The slumping economy has led to surging nurse employment rates that could soon end the nation's 11-year shortage, according to a study released Friday in Health Affairs.
The study that examines the recession's effect on the nursing profession reports almost 250,000 nurses entered the workforce between 2007 and 2008. This is the most significant two-year increase in RN employment in the last 30 years.
The study cites nurses over the age of 50 make up more than half of the increase—many of whom delayed retirement or rejoined hospital settings to compensate for spouses losing jobs or out of fear that they might lose their jobs. In addition, in 2008, there was a hike in foreign born RNs (48,000), RNs between ages 23–25 (130,000), and RNs who came from nonhospital settings (50,000).
Peter I. Buerhaus, PhD, RN, FAAN, lead author of the study and professor at the Vanderbilt University School of Nursing in Nashville, says the unprecedented surge in employment is likely to ease or end the nursing shortage in many parts of the country.
But only momentarily.
"While we see this easing, people need to remember it is likely to be temporary, and last only as long as the economy is bad," says Buerhaus, who projects a nursing shortage will return in 2018 and develop into a loss of 260,000 RNs by 2025.
Buerhaus and a team of researchers analyzed data from 1973 through 2008 for the study. This included nationally representative surveys of more than 100,000 people that are administered monthly by the U.S. Census Bureau. The surveys comprised information of individuals between ages 23–64 who reported occupations as RNs.
The study findings present healthcare policymakers and providers with opportunities to strengthen the workforce, says Buerhaus.
For instance, policymakers must consider the majority of nurses who are supplying the market.
"Older nurses are eventually going to retire, and once they do they will be lost to the workforce unless there are extraordinary circumstances," Buerhaus says. "That retirement will occur over the latter part of the next decade and lead to a shortage of nurses because the demand for healthcare will increase."
Boosting the capacity of nursing education programs is necessary to finding a balance, he says. If more nurses can accelerate into the labor force, they can replace the aging Baby Boomers.
Rose O. Sherman, EdD, RN, NEA-BC, CNL, director of the Nursing Leadership Institute and associate professor at the Christine E. Lynn College of Nursing in Boca Raton, FL, also emphasizes the need for sufficient education as the workforce continues to age.
"It is important we ensure that professional knowledge gets transferred to our next generation of nurses," she says.
Still, right now many novice but educated nurses are finding job opportunities are slim.

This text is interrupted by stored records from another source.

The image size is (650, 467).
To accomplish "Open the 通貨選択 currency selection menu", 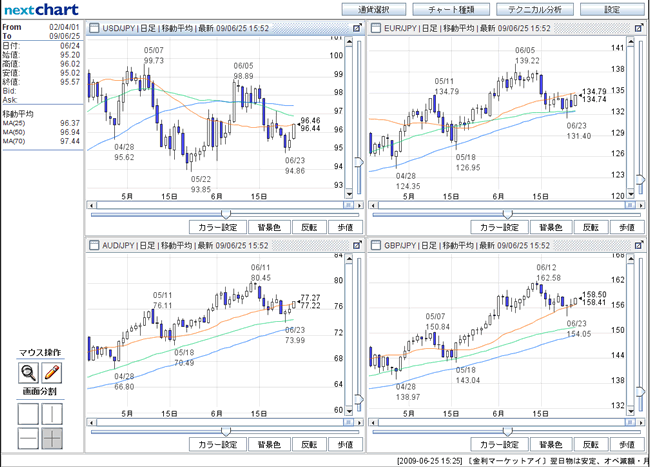I will pyautogui.click(x=374, y=10).
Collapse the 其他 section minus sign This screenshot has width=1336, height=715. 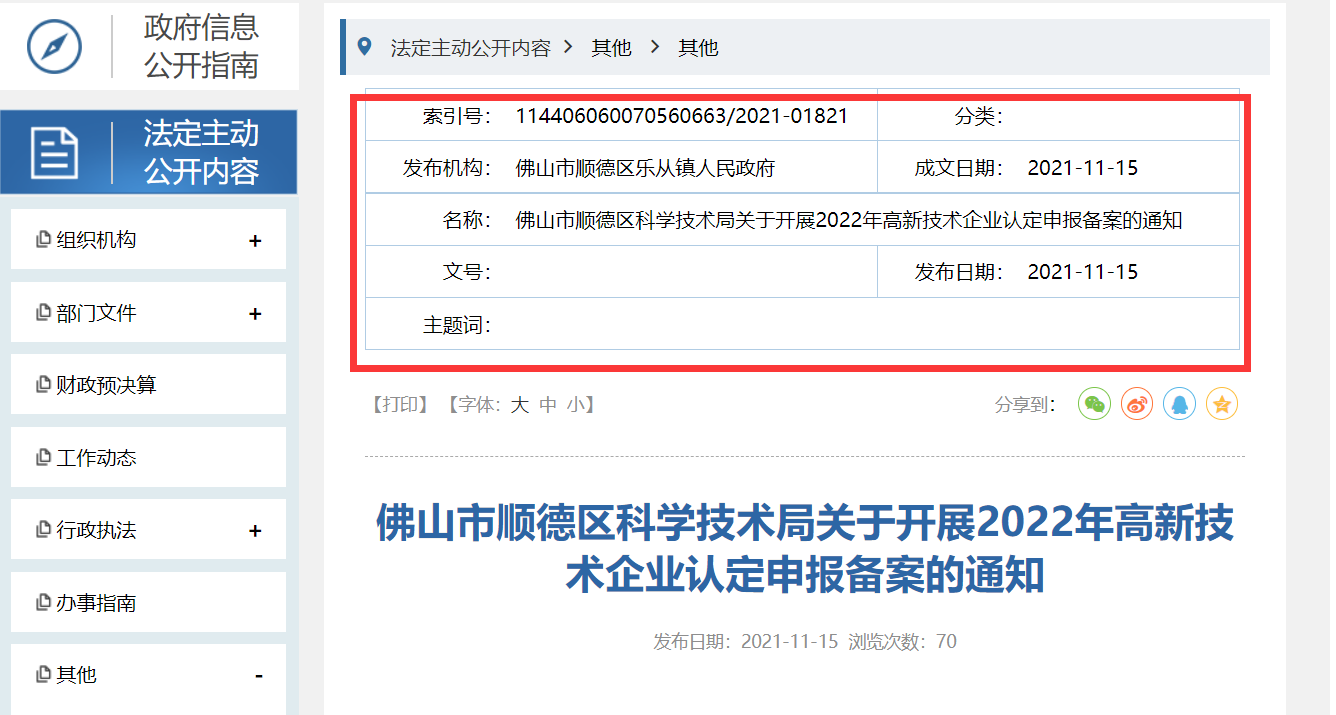[x=258, y=676]
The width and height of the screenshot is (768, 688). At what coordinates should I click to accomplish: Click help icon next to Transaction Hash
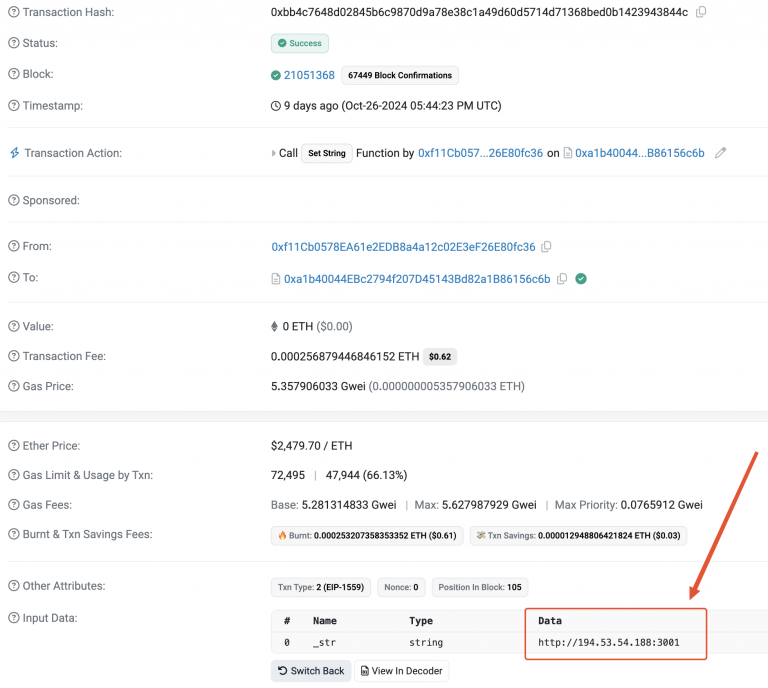coord(14,12)
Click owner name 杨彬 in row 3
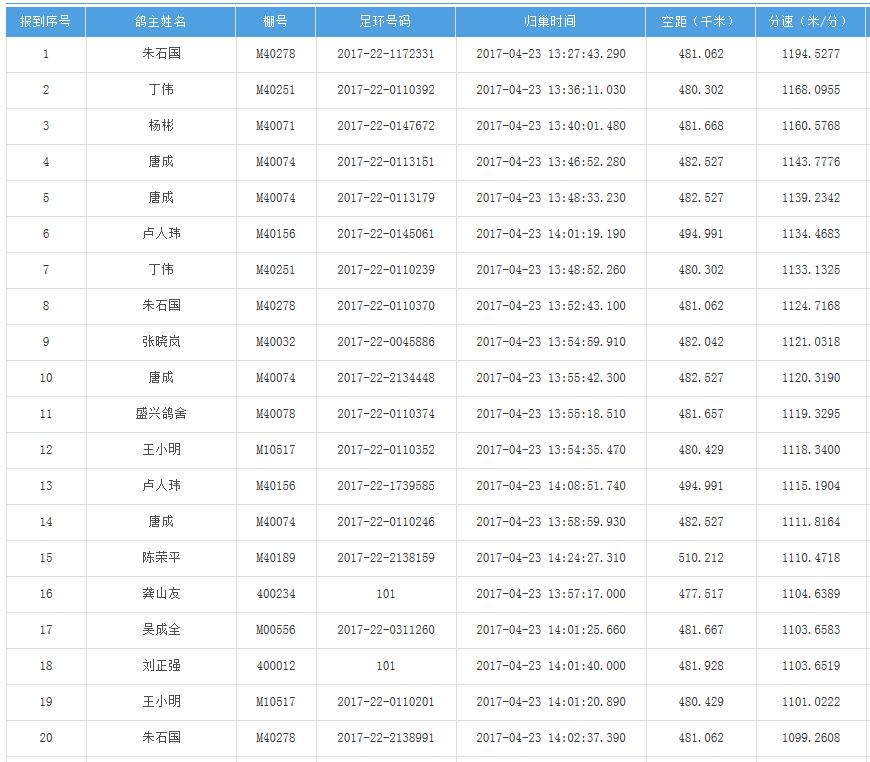The image size is (870, 762). pyautogui.click(x=160, y=126)
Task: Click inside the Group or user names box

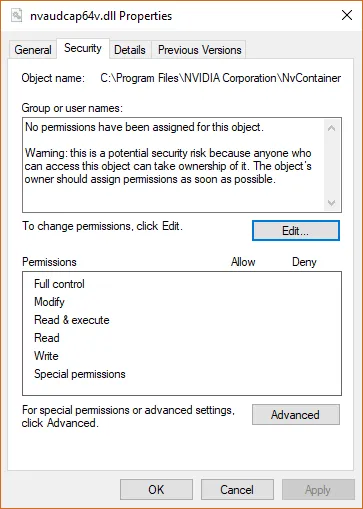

"With an increased availability of experienced nurses, many hospitals have elected to either reduce the number of new graduates they are hiring this year or are not hiring new graduates at all," says Sherman.
Despite this, she notes nursing leaders are now able to staff their units with experienced nurses, and turnover in most employment settings has dropped significantly. Furthermore, traditionally hard-to-fill units, such as medical surgical and telemetry, have benefited from these trends.
"In academic settings, we are seeing more nurses returning to school to continue their education and make themselves more marketable," says Sherman. "This is very good for the profession."
Looking to the future, Buerhaus recommends healthcare providers make efforts to improve their ergonomic environment and minimize physical strains on the workforce. As a result, seasoned nurses may be less likely to depart their hospitals once spouses are re-employed and the economy picks up.
Novice or experienced, all nurses are needed to face the challenges ahead.
"Healthcare reform debate is moving forward and my hope is that policymakers and legislators will realize that unless there is an investment in the nursing workforce, the goal to expand healthcare coverage and increase quality will not be met," Buerhaus says. "If we expect large shortages to develop, they will be even larger when 45–55 million people are granted economic access to healthcare."